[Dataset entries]

────────────────────

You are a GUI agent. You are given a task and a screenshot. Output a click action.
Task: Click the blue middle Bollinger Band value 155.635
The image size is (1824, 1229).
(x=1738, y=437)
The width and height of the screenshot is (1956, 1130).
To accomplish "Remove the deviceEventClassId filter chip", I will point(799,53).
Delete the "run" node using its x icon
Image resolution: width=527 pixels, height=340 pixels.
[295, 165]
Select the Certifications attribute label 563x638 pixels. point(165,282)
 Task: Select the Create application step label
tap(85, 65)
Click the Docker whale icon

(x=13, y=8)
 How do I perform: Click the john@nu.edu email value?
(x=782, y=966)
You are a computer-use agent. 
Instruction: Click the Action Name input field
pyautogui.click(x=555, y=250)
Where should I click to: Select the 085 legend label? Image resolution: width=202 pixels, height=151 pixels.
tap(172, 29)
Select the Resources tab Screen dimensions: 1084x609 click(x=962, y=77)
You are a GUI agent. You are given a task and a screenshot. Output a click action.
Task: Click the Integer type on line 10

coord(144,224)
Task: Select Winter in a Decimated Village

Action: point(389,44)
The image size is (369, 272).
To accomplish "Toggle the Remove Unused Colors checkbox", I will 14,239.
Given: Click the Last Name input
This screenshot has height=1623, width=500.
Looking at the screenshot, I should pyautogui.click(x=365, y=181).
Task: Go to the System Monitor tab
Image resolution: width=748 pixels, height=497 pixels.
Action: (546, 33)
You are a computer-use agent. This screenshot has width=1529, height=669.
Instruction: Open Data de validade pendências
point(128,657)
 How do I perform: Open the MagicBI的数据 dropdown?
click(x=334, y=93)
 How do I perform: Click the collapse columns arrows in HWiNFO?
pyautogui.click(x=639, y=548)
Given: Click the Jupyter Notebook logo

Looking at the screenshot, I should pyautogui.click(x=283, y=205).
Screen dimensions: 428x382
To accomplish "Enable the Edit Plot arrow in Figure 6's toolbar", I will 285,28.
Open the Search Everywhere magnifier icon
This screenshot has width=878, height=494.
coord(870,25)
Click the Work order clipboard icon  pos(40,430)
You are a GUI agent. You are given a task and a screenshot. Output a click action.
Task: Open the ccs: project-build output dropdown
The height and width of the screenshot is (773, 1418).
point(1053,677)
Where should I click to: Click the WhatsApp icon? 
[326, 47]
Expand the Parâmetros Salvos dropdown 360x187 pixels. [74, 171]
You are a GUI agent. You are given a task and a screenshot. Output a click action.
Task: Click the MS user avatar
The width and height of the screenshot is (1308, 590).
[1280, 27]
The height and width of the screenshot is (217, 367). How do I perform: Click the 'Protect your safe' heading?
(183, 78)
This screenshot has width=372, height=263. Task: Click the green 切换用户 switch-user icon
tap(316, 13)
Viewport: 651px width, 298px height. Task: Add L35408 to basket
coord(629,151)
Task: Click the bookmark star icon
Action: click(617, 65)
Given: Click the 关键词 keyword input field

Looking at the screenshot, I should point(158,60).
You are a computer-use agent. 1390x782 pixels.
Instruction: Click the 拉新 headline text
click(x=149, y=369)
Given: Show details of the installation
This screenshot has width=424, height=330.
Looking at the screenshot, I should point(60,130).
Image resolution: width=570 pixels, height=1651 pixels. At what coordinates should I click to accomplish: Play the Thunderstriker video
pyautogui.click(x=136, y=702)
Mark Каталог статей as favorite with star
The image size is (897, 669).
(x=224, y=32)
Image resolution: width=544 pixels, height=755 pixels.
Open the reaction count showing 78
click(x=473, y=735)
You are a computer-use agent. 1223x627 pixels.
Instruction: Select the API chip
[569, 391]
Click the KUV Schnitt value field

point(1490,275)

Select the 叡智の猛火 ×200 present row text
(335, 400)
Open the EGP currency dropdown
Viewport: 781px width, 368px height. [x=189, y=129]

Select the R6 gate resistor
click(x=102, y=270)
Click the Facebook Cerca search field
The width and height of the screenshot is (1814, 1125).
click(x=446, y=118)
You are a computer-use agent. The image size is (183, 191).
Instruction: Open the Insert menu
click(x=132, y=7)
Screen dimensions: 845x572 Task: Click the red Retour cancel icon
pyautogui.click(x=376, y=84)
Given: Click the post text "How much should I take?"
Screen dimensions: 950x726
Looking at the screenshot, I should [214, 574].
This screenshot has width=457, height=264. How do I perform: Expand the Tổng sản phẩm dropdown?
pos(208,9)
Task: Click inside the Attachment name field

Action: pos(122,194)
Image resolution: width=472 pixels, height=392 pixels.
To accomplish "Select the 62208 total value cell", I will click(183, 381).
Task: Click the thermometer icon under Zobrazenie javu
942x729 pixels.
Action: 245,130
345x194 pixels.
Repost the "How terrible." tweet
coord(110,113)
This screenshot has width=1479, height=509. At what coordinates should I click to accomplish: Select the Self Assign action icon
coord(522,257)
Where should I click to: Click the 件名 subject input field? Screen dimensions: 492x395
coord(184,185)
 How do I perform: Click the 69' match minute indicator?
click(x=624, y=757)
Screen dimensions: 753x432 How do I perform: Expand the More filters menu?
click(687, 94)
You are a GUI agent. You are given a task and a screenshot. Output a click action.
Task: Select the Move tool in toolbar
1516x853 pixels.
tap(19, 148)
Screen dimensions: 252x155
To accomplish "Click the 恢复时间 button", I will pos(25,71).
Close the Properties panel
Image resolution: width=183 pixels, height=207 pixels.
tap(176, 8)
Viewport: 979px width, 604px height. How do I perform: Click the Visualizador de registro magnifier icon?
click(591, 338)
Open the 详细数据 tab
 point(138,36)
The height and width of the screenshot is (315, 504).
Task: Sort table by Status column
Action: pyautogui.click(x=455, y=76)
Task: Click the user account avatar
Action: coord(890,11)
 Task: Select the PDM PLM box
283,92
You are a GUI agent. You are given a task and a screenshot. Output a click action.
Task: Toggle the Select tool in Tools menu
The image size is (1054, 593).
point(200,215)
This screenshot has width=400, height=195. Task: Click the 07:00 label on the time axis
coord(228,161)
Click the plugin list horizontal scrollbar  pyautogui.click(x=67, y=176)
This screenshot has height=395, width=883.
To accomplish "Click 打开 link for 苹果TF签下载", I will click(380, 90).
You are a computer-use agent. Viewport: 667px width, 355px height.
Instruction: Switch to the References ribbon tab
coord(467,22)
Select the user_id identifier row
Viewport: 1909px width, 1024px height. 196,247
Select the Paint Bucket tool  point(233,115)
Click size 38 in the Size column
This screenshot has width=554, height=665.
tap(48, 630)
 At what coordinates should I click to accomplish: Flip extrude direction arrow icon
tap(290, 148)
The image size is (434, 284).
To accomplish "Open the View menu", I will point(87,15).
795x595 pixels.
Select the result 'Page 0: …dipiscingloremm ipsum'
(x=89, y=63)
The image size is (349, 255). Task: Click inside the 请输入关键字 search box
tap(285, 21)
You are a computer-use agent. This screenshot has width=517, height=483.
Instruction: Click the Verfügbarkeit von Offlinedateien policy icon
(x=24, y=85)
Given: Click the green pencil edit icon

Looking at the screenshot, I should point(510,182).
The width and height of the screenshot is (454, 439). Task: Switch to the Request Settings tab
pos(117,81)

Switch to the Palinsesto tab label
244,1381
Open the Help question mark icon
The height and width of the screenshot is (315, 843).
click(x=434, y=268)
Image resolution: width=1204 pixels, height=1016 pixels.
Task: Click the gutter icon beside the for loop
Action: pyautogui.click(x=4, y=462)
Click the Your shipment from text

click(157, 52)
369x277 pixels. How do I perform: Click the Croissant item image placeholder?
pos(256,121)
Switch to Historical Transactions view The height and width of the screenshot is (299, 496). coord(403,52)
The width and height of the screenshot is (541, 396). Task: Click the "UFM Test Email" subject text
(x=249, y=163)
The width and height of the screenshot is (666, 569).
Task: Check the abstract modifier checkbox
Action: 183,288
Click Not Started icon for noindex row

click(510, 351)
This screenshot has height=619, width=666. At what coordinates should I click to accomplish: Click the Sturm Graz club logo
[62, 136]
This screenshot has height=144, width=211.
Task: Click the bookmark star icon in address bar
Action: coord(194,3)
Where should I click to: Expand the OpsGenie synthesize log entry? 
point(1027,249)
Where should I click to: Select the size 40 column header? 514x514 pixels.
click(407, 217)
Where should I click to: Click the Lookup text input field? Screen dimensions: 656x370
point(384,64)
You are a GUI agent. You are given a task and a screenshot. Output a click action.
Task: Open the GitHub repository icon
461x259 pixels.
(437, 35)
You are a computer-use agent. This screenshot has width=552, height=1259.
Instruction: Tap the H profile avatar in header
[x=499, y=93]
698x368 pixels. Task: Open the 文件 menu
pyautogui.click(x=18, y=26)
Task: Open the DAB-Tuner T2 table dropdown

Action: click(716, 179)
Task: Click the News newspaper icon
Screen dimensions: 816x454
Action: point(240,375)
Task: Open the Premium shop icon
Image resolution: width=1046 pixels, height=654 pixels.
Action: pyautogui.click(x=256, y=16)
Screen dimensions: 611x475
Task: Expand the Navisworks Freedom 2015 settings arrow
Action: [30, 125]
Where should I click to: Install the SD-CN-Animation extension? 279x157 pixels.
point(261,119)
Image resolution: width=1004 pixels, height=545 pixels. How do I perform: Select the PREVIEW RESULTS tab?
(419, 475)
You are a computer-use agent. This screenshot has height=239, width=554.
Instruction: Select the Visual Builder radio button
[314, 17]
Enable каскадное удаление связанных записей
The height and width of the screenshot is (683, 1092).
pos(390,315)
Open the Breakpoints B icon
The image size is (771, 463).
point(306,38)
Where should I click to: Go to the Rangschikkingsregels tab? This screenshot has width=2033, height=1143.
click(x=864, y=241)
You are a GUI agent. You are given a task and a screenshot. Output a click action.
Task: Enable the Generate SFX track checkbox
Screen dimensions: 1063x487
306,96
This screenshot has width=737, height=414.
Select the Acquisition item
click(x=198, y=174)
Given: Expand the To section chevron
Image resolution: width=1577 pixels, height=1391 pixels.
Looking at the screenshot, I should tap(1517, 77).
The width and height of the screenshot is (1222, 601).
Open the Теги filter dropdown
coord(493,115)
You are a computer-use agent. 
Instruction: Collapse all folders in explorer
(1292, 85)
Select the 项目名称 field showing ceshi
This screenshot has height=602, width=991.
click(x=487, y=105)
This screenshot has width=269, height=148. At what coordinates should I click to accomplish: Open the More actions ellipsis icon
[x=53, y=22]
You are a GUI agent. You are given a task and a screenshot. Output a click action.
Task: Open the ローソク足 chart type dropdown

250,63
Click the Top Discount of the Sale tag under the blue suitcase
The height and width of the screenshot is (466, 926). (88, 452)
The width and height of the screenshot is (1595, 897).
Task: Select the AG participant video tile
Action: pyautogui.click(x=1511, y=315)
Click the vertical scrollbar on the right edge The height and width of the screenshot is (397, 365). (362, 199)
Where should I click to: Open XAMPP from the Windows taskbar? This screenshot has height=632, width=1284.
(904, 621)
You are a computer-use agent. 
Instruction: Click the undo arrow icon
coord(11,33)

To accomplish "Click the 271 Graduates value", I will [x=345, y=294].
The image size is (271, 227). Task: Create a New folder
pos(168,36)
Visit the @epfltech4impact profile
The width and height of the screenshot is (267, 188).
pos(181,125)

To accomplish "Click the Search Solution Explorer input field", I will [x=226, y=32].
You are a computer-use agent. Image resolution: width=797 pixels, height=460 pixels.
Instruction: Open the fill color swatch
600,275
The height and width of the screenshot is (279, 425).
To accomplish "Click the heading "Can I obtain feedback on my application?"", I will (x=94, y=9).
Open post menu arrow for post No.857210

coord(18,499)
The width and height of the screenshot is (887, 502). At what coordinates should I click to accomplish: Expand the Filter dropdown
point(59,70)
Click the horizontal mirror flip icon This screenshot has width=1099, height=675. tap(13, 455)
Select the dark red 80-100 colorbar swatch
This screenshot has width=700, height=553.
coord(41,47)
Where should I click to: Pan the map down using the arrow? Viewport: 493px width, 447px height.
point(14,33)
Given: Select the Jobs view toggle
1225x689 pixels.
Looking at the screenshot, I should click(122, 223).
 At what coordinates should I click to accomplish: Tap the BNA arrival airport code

────────────────────

• _INSTRUCTIONS FOR THE TASK_
Reproduce the part of the entries above that opens with the line containing "This screenshot has width=737, height=414." and closes with the line containing "will [x=226, y=32].", keeping every line unchanged.

• _THE OUTPUT_
This screenshot has width=737, height=414.
Select the Acquisition item
click(x=198, y=174)
Given: Expand the To section chevron
Image resolution: width=1577 pixels, height=1391 pixels.
Looking at the screenshot, I should tap(1517, 77).
The width and height of the screenshot is (1222, 601).
Open the Теги filter dropdown
coord(493,115)
You are a computer-use agent. 
Instruction: Collapse all folders in explorer
(1292, 85)
Select the 项目名称 field showing ceshi
This screenshot has height=602, width=991.
click(x=487, y=105)
This screenshot has width=269, height=148. At what coordinates should I click to accomplish: Open the More actions ellipsis icon
[x=53, y=22]
You are a GUI agent. You are given a task and a screenshot. Output a click action.
Task: Open the ローソク足 chart type dropdown

250,63
Click the Top Discount of the Sale tag under the blue suitcase
The height and width of the screenshot is (466, 926). (88, 452)
The width and height of the screenshot is (1595, 897).
Task: Select the AG participant video tile
Action: pyautogui.click(x=1511, y=315)
Click the vertical scrollbar on the right edge The height and width of the screenshot is (397, 365). (362, 199)
Where should I click to: Open XAMPP from the Windows taskbar? This screenshot has height=632, width=1284.
(904, 621)
You are a computer-use agent. 
Instruction: Click the undo arrow icon
coord(11,33)

To accomplish "Click the 271 Graduates value", I will [x=345, y=294].
The image size is (271, 227). Task: Create a New folder
pos(168,36)
Visit the @epfltech4impact profile
The width and height of the screenshot is (267, 188).
pos(181,125)

To accomplish "Click the Search Solution Explorer input field", I will [x=226, y=32].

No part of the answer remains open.